Most readers probably know methods mentioned above very well, so let us do not spend any time discussing them. So, what is the trick in the new method? Prasad starts with the set of random vectors, V0. We expect that about half of them will satisfy the first linear equation. He then throws away all vectors that do not satisfy the first equation and call the remaining set S1. The idea is successively applied to further equations until we reach the set Sm. Vectors in Sm will then satisfy all linear equations and represent the solutions to the system. The problem with this winnowing-down process is that with high probability the set Si winnows down to zero before all equations in the system are satisfied. An exception is if we start with a set V0 of exponential size, but this is obviously too much.
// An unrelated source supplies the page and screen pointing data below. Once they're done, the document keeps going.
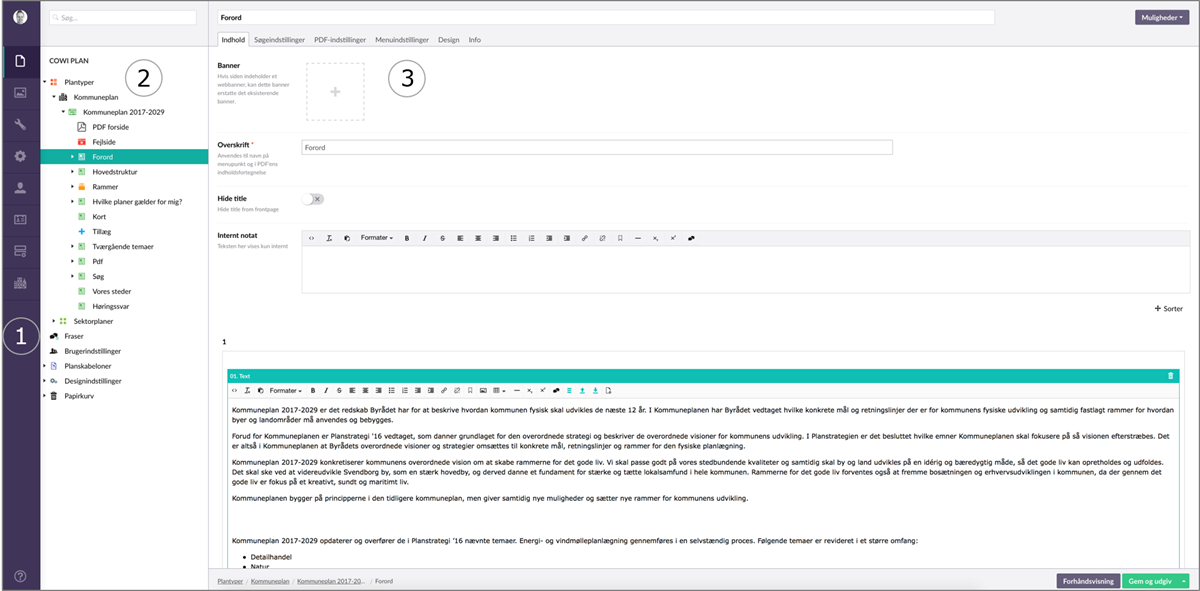Screen dimensions: 1200x591
Task: Open Formater dropdown in Internt notat toolbar
Action: pyautogui.click(x=376, y=238)
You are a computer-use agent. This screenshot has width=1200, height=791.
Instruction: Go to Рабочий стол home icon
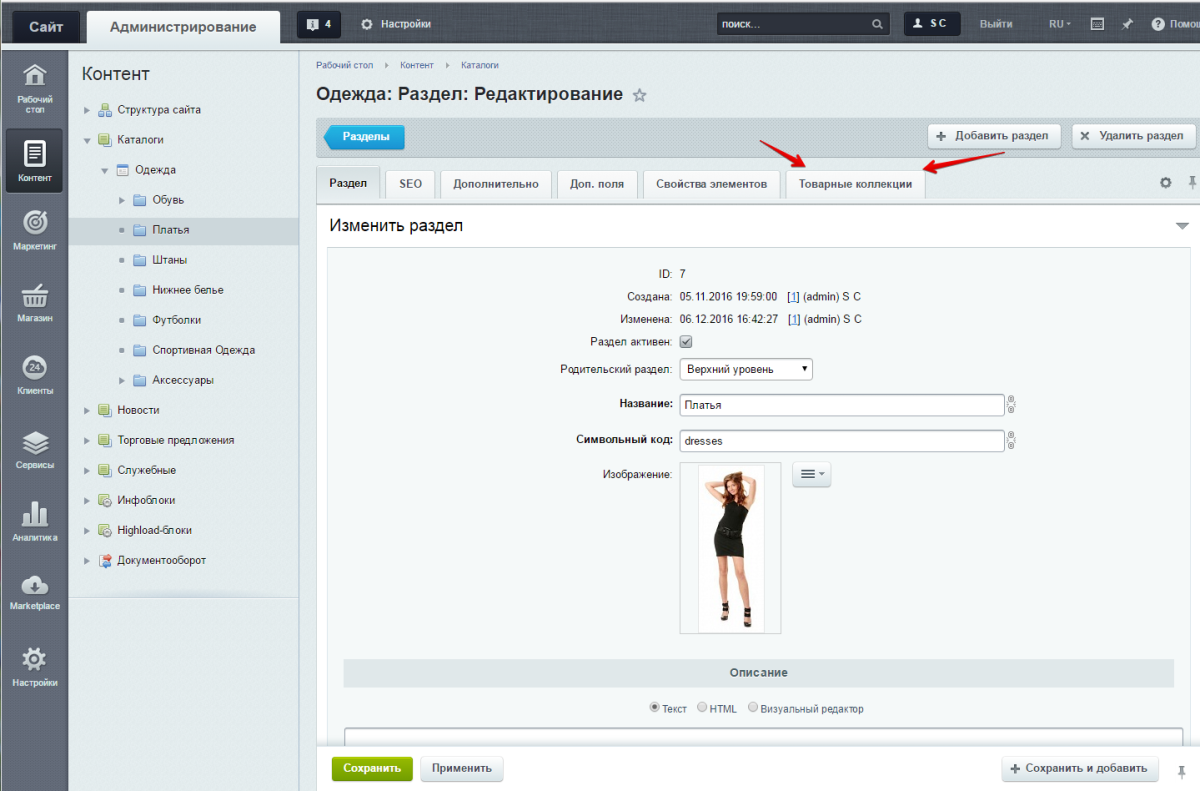(x=34, y=86)
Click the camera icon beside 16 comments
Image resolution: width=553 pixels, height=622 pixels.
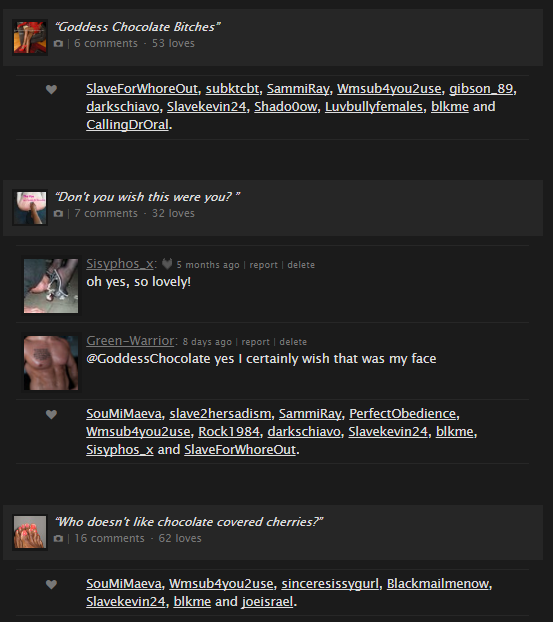coord(58,539)
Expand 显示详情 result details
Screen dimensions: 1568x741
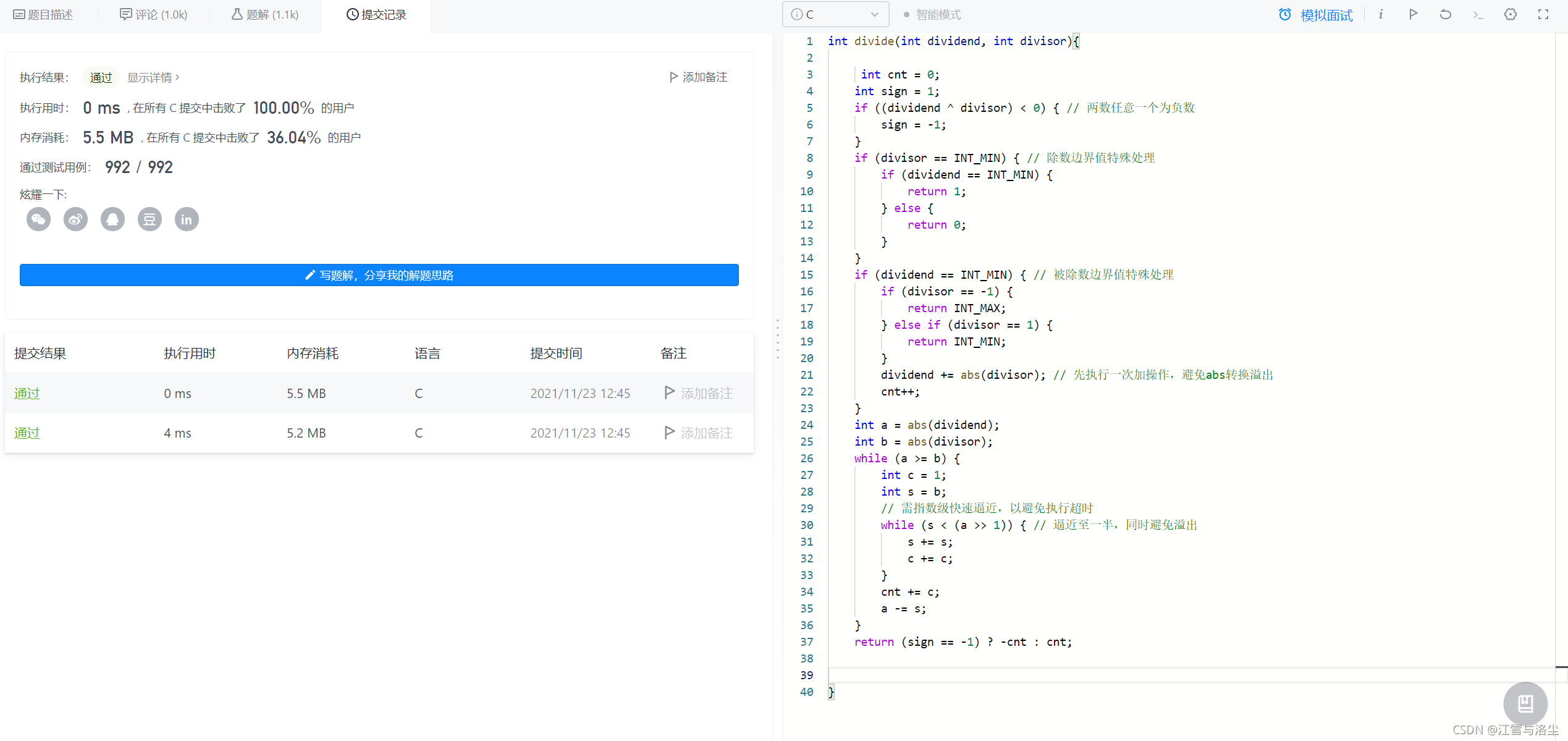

Prasad came up with a brilliant answer that indeed we do not need a large initial V0 (he proved it can be of linear order in the number of variables) and still have a high probability of getting a solution to the complete system of linear equations if the system is feasible. The trick is to use an amplifier and a property of finite fields. Remember, the method is for systems of equations over finite field and the exploited property limits its usage. Over finite field with characteristics p, the trick is to form Vi (being of the same size as V0) as sums of random p+1 vectors from Si. Namely, summing p+1 solutions to the first p equations will give in finite field a (new) solution to the first p equations and possibly solve also (p+1)-th solution. See the draft paper for the details.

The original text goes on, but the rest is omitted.